- **SOAL LATIHAN A**:
Jawab pertanyaan berikut berdasarkan berita parkir Pasar Tengah:
(i) Berapa orang yang pernah diamankan saber pungli Polda Lampung?
(ii) Berapa tarif parkir mobil di pintu masuk Pasar Tengah?
(iii) Berapa retribusi yang wajib disetor korlap parkir Simpur pada hari Sabtu?

Bandarlampung, Lampungnews.com – Dinas Perhubungan Bandarlampung nampaknya kesulitan menertibkan parkir liar di Pasar Tengah Tanjungkarang, yang selama ini dikeluhkan masyarakat. Karena adanya parkir liar ditambah penerapan parkir progresif membuat harga parkir di Pasar Tengah mahal.
“Sudah sering ditertibkan tapi mereka tetap muncul kembali. Bahkan pernah 11 orang diamankan saber pungli Polda Lampung,” ungkap Koordinator Parkir Pasar Simpur Andri, Kamis (28/8).
Untuk penarikan parkir dua kali di pintu keluar dan masuk Pasar Tengah yang juga dikeluhkan masyarakat menurutnya memang sudah menjadi ketentuan dari dishub. “Memang dua kali karena progresif, masuk di pintu masuk bayar Rp 2.500 untuk mobil dan di pintu keluar Rp 1.000 untuk satu jam pertama,” jelasnya.
Penerapan parkir progresif untuk Bandarlampung menurutnya diterapkan di Jalan Pangkal Pinang, Suprapto dan Pemuda. Untuk dirinya sendiri selaku korlap parkir Simpur diwajibkan menyetor retribusi Rp 3 juta Senin-Jumat, sedangkan untuk Sabtu Rp 2,4 juta dan Minggu Rp 2,7 juta. “Penerapan parkir progresif ini untuk mendongkrak PAD,” imbuhnya.
Disinggung dugaan adanya pengunaan karcis parkir bekas oleh oknum juru parkir, Andri berjanji akan menindaklanjuti hal tersebut. “Kalau dulu saya sempat menangkap ada oknum seperti itu tapi sudah diberhentikan. Nanti saya cek lagi, tidak boleh itu,” tandasnya.

- **SOAL LATIHAN B**:
Kutip persis baris-baris listing dari baris yang memuat "This screenshot has width=1300, height=924." sampai baris yang memuat "Send the 복소수가", termasuk kedua baris batas tersebut.

- **BAHAN LATIHAN**:
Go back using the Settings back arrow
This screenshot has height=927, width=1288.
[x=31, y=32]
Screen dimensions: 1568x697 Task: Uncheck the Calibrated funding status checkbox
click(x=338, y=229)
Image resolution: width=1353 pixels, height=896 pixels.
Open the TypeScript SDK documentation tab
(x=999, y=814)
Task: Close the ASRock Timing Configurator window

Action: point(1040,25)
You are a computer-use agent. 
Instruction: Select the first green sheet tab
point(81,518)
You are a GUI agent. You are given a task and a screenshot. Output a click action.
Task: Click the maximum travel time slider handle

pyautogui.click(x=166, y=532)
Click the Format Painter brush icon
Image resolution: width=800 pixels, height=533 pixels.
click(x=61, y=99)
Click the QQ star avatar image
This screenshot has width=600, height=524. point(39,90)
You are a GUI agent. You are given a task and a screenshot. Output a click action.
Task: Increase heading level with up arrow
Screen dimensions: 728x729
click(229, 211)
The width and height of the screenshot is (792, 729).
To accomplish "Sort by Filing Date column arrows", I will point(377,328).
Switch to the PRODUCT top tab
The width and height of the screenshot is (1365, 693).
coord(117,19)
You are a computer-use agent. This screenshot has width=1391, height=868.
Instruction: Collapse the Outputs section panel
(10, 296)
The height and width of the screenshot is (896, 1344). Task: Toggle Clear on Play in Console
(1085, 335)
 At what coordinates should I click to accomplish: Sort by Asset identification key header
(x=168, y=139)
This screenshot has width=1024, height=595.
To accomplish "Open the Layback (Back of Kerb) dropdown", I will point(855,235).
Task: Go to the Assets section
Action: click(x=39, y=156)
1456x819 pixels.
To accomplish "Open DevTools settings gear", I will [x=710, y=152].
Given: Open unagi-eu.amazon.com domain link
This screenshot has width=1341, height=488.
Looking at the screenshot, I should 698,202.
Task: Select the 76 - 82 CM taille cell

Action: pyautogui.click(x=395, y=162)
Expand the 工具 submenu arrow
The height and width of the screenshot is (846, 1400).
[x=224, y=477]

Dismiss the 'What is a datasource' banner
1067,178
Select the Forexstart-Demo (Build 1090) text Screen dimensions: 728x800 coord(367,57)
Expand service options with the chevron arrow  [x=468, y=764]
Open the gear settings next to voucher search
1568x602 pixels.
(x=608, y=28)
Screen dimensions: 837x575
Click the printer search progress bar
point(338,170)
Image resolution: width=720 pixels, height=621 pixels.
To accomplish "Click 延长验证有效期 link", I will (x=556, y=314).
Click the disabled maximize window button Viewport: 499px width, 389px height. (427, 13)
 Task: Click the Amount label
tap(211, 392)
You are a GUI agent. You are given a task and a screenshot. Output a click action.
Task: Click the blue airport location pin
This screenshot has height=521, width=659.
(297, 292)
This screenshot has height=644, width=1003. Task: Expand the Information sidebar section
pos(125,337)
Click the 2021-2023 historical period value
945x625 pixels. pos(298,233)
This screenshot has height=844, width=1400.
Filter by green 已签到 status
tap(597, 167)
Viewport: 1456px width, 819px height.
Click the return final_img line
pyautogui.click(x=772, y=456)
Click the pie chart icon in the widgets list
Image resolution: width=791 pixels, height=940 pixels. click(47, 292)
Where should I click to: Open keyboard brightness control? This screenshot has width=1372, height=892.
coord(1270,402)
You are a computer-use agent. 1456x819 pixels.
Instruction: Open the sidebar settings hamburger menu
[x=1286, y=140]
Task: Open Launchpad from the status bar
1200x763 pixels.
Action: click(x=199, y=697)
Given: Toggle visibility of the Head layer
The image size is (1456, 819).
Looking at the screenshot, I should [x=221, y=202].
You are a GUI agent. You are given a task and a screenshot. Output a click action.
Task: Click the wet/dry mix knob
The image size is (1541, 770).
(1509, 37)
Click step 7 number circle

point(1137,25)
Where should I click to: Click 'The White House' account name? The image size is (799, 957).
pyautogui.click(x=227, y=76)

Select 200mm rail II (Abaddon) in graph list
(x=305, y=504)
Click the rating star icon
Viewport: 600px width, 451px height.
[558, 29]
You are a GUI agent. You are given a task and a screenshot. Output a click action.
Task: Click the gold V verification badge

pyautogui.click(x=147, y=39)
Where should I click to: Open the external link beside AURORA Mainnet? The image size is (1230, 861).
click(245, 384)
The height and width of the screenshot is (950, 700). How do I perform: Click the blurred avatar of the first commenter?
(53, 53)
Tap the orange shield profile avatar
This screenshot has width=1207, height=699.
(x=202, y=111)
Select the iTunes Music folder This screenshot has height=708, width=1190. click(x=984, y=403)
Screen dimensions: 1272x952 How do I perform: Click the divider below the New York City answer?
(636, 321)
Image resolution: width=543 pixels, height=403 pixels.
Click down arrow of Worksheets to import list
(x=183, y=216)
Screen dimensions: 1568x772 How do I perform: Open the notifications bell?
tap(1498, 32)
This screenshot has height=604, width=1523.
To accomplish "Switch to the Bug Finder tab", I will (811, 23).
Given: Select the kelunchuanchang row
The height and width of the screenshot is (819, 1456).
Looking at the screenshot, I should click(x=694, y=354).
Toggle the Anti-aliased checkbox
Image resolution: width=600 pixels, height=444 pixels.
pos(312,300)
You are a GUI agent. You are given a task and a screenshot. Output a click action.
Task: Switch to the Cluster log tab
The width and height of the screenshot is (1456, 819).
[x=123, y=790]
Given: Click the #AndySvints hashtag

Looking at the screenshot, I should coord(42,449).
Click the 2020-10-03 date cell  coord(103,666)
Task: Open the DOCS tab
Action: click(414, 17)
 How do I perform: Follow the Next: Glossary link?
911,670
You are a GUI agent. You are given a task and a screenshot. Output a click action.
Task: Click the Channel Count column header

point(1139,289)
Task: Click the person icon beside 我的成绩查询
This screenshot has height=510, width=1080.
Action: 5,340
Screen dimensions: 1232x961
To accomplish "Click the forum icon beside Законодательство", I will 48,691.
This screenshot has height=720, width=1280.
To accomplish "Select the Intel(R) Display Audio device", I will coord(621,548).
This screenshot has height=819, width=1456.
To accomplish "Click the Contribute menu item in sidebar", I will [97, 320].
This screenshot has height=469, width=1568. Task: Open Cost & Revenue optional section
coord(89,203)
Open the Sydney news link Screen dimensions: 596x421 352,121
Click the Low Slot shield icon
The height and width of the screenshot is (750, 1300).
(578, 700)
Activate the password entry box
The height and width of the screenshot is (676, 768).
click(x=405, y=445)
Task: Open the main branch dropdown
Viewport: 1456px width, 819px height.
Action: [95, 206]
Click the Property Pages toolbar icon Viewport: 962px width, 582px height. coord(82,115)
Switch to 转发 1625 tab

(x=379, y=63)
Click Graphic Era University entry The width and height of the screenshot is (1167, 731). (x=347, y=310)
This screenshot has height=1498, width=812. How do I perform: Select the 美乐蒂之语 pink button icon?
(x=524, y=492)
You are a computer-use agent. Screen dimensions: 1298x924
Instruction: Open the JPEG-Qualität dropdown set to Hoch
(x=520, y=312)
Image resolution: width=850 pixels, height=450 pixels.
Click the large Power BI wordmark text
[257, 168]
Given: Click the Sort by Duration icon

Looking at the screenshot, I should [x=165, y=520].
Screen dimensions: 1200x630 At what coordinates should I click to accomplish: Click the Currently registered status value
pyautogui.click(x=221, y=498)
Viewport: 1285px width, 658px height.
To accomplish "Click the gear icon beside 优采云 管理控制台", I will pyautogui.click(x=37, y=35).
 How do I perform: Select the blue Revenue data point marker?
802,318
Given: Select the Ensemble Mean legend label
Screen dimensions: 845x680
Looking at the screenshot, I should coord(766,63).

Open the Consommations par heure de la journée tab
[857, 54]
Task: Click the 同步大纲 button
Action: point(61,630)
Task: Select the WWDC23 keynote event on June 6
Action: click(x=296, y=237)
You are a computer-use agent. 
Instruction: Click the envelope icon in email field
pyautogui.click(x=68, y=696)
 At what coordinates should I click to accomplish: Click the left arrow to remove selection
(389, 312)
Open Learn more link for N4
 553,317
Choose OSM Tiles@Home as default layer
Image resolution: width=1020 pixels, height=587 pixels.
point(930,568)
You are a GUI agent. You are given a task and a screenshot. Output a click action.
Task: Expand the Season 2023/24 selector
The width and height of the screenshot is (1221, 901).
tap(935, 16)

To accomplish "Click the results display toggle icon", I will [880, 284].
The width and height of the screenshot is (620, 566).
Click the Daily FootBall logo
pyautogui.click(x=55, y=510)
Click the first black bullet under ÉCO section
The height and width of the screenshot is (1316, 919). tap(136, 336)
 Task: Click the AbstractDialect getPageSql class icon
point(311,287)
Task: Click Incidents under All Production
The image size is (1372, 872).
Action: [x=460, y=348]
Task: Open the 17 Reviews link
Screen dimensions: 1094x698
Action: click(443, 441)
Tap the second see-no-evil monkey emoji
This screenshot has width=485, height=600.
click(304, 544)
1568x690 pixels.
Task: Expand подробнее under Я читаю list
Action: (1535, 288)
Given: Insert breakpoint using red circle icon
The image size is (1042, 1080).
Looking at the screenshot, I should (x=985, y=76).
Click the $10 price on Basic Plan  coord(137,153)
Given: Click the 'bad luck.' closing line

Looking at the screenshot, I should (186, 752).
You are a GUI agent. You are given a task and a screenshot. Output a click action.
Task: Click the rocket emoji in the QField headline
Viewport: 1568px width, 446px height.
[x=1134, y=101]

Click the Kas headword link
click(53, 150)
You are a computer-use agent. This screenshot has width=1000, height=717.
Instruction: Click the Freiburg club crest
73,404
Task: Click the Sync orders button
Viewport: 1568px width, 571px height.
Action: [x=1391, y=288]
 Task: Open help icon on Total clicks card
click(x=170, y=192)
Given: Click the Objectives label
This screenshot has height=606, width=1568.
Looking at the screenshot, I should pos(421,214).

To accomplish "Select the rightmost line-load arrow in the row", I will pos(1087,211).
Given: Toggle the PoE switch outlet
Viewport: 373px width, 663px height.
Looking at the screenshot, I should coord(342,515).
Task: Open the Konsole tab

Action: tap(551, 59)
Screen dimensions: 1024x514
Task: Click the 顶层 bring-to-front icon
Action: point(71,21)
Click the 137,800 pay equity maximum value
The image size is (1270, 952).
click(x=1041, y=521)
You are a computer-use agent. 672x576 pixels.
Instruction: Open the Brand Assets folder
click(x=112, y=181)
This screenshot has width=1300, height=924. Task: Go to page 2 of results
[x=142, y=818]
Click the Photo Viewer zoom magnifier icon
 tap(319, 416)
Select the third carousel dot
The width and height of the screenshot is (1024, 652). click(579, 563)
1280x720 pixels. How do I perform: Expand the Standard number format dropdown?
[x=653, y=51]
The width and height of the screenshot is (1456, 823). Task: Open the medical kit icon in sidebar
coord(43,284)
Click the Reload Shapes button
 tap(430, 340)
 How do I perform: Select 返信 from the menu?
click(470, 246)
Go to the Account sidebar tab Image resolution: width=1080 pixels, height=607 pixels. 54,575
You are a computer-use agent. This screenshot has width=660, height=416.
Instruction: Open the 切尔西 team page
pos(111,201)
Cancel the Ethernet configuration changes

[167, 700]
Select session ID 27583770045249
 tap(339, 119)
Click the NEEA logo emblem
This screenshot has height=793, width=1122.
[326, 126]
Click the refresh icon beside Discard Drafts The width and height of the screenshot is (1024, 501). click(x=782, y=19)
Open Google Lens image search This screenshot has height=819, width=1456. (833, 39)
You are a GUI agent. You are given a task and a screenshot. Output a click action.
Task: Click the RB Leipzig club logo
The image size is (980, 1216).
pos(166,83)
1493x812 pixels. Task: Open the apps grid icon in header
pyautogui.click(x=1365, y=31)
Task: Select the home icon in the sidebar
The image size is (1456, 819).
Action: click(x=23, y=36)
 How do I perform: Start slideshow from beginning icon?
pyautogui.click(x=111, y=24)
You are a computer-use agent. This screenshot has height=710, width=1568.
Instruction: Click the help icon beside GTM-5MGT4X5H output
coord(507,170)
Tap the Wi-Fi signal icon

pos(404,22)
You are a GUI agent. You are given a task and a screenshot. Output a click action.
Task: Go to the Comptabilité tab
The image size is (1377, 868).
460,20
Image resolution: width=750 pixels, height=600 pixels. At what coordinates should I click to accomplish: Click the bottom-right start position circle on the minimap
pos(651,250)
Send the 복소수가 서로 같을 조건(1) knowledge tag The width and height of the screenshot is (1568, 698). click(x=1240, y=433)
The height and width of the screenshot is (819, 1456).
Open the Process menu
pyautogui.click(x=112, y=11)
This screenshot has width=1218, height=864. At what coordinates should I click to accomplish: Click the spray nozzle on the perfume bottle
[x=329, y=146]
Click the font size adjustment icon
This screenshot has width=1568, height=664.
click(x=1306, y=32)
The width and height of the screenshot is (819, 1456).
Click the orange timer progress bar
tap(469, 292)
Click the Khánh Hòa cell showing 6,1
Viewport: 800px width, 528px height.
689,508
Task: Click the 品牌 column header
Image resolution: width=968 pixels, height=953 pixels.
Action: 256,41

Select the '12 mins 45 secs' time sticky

- **JAWABAN A**:
(i) 11 orang
(ii) Rp 2.500
(iii) Rp 2,4 juta

- **JAWABAN B**:
This screenshot has width=1300, height=924. Task: Go to page 2 of results
[x=142, y=818]
Click the Photo Viewer zoom magnifier icon
 tap(319, 416)
Select the third carousel dot
The width and height of the screenshot is (1024, 652). click(579, 563)
1280x720 pixels. How do I perform: Expand the Standard number format dropdown?
[x=653, y=51]
The width and height of the screenshot is (1456, 823). Task: Open the medical kit icon in sidebar
coord(43,284)
Click the Reload Shapes button
 tap(430, 340)
 How do I perform: Select 返信 from the menu?
click(470, 246)
Go to the Account sidebar tab Image resolution: width=1080 pixels, height=607 pixels. 54,575
You are a computer-use agent. This screenshot has width=660, height=416.
Instruction: Open the 切尔西 team page
pos(111,201)
Cancel the Ethernet configuration changes

[167, 700]
Select session ID 27583770045249
 tap(339, 119)
Click the NEEA logo emblem
This screenshot has height=793, width=1122.
[326, 126]
Click the refresh icon beside Discard Drafts The width and height of the screenshot is (1024, 501). click(x=782, y=19)
Open Google Lens image search This screenshot has height=819, width=1456. (833, 39)
You are a GUI agent. You are given a task and a screenshot. Output a click action.
Task: Click the RB Leipzig club logo
The image size is (980, 1216).
pos(166,83)
1493x812 pixels. Task: Open the apps grid icon in header
pyautogui.click(x=1365, y=31)
Task: Select the home icon in the sidebar
The image size is (1456, 819).
Action: click(x=23, y=36)
 How do I perform: Start slideshow from beginning icon?
pyautogui.click(x=111, y=24)
You are a computer-use agent. This screenshot has height=710, width=1568.
Instruction: Click the help icon beside GTM-5MGT4X5H output
coord(507,170)
Tap the Wi-Fi signal icon

pos(404,22)
You are a GUI agent. You are given a task and a screenshot. Output a click action.
Task: Go to the Comptabilité tab
The image size is (1377, 868).
460,20
Image resolution: width=750 pixels, height=600 pixels. At what coordinates should I click to accomplish: Click the bottom-right start position circle on the minimap
pos(651,250)
Send the 복소수가 서로 같을 조건(1) knowledge tag The width and height of the screenshot is (1568, 698). click(x=1240, y=433)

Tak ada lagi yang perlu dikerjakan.